README

   1            Cumulus: Efficient Filesystem Backup to the Cloud
   2
   3 How to Build
   4 ------------
   5
   6 Dependencies:
   7   - libuuid (sometimes part of e2fsprogs)
   8   - sqlite3
   9
  10 Building should be a simple matter of running "make".  This will produce
  11 an executable called "cumulus".
  12
  13
  14 Setting up Backups
  15 ------------------
  16
  17 Two directories are needed for backups: one for storing the backup
  18 snapshots themselves, and one for storing bookkeeping information to go
  19 with the backups.  In this example, the first will be "/cumulus", and
  20 the second "/cumulus.db", but any directories will do.  Only the first
  21 directory, /cumulus, needs to be stored somewhere safe.  The second is
  22 only used when creating new snapshots, and is not needed when restoring.
  23
  24   1. Create the snapshot directory and the local database directory:
  25         $ mkdir /cumulus /cumulus.db
  26
  27   2. Initialize the local database using the provided script schema.sql
  28      from the source:
  29         $ sqlite3 /cumulus.db/localdb.sqlite
  30         sqlite> .read schema.sql
  31         sqlite> .exit
  32
  33   3. If encrypting or signing backups with gpg, generate appropriate
  34      keypairs.  The keys can be kept in a user keyring or in a separate
  35      keyring just for backups; this example does the latter.

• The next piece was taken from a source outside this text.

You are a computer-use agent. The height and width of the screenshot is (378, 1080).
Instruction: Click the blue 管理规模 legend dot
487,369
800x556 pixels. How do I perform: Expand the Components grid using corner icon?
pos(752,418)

  36         $ mkdir /cumulus.db/gpg; chmod 700 /cumulus.db/gpg
  37         $ gpg --homedir /cumulus.db/gpg --gen-key
  38             (generate a keypair for encryption; enter a passphrase for
  39             the secret key)
  40         $ gpg --homedir /cumulus.db/gpg --gen-key
  41             (generate a second keypair for signing; for automatic
  42             signing do not use a passphrase to protect the secret key)

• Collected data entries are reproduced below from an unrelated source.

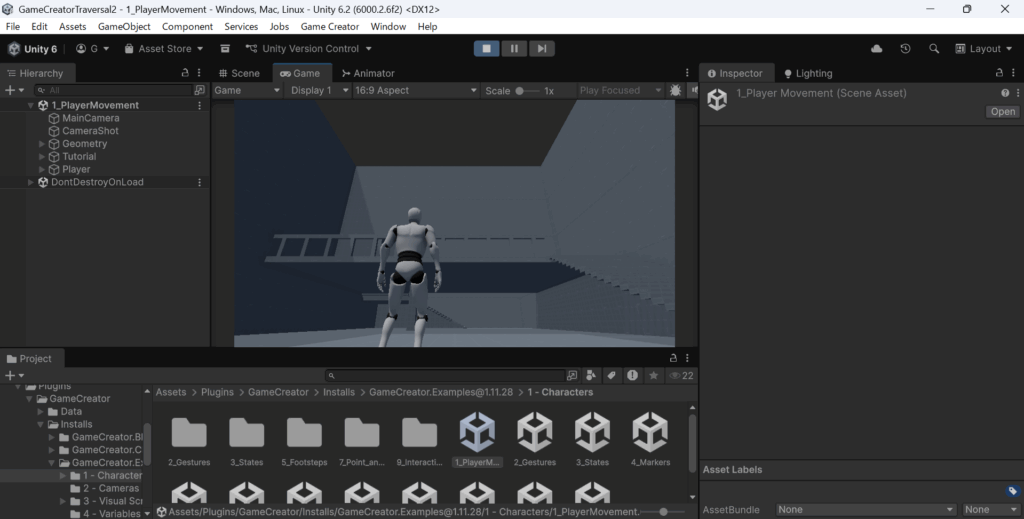Click the Asset Store button
1024x519 pixels.
(164, 48)
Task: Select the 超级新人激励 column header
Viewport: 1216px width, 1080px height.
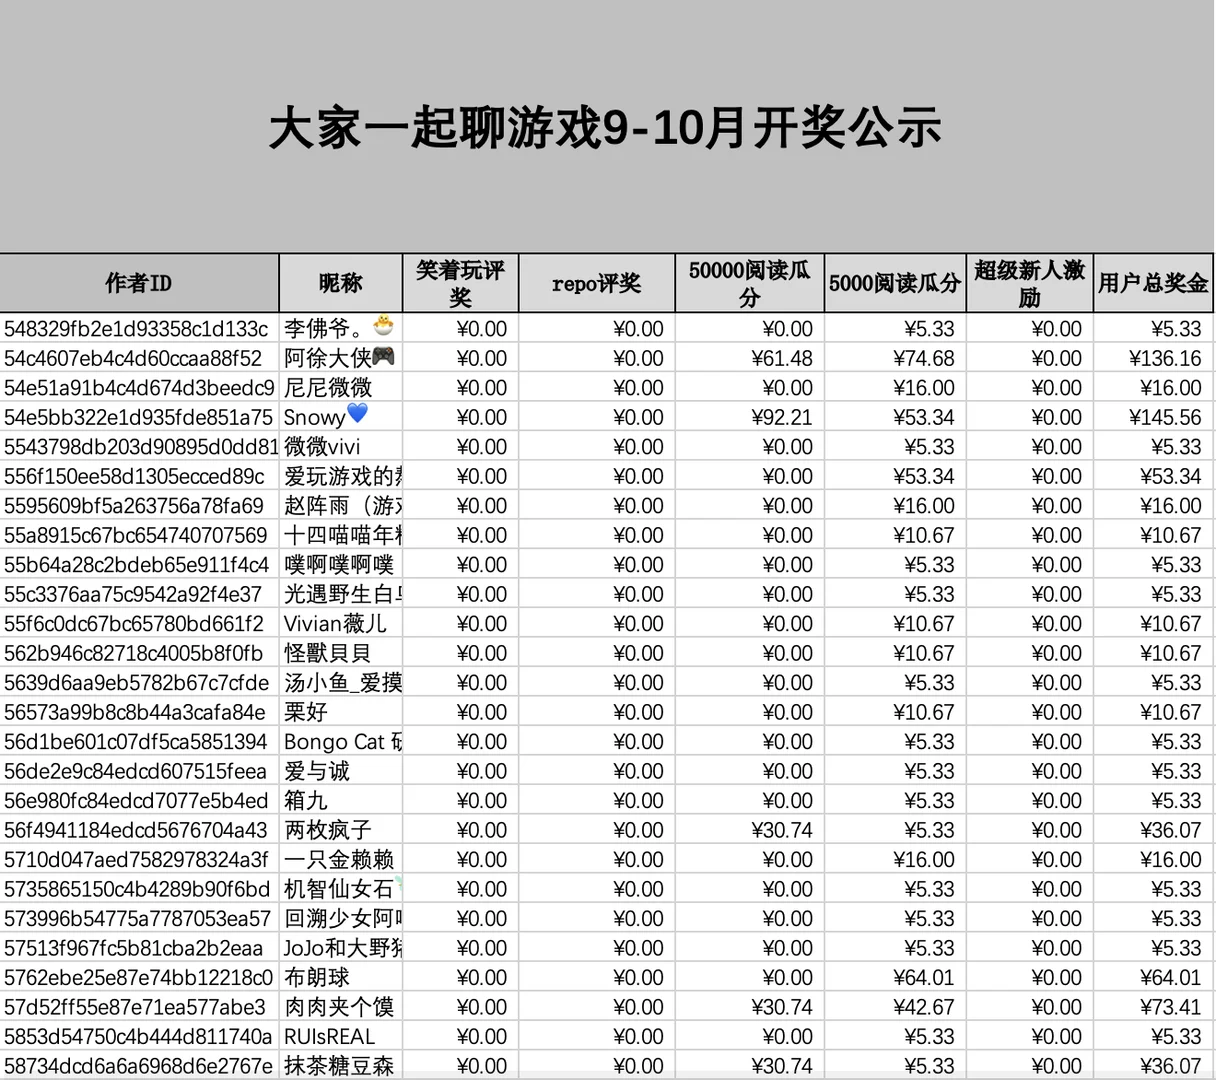Action: [1027, 283]
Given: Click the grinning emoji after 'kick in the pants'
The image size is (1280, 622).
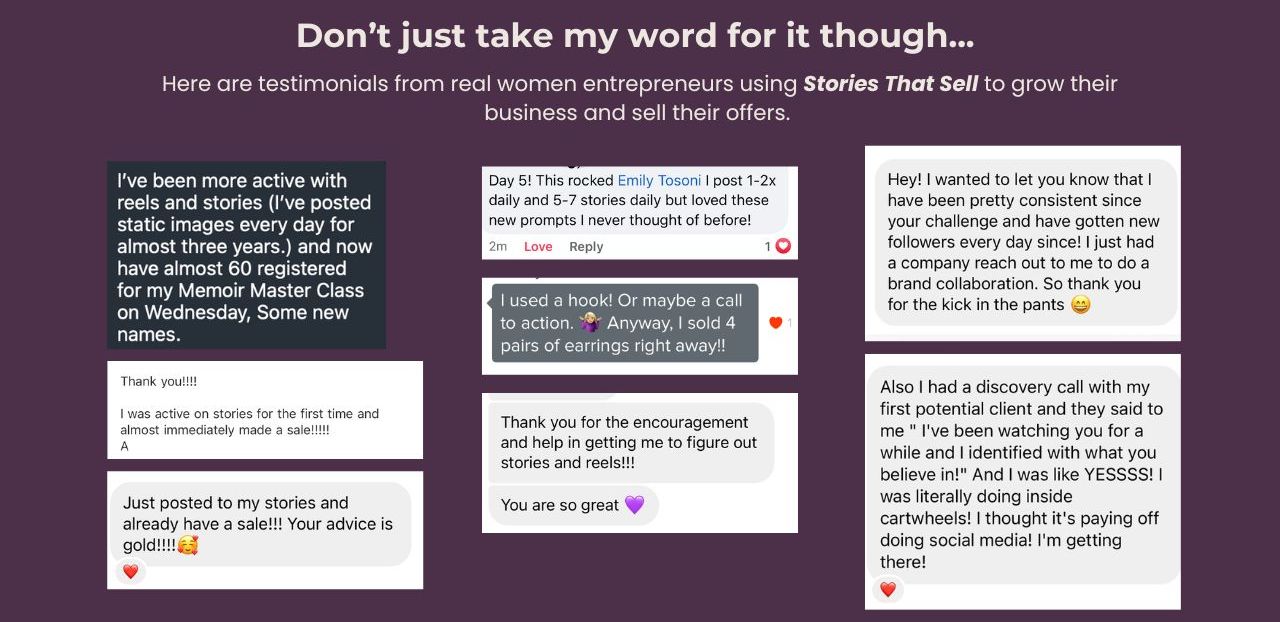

  43      Be sure to store the secret key needed for decryption somewhere
  44      safe, perhaps with the backup itself (the key protected with an
  45      appropriate passphrase).  The secret signing key need not be stored
  46      with the backups (since in the event of data loss, it probably
  47      isn't necessary to create future backups that are signed with the
  48      same key).
  49
  50      To achieve better compression, the encryption key can be edited to
  51      alter the preferred compression algorithms to list bzip2 before
  52      zlib.  Run
  53         $ gpg --homedir /cumulus.db/gpg --edit-key <encryption key>
  54         Command> pref
  55             (prints a terse listing of preferences associated with the
  56             key)
  57         Command> setpref
  58             (allows preferences to be changed; copy the same preferences
  59             list printed out by the previous command, but change the
  60             order of the compression algorithms, which start with "Z",
  61             to be "Z3 Z2 Z1" which stands for "BZIP2, ZLIB, ZIP")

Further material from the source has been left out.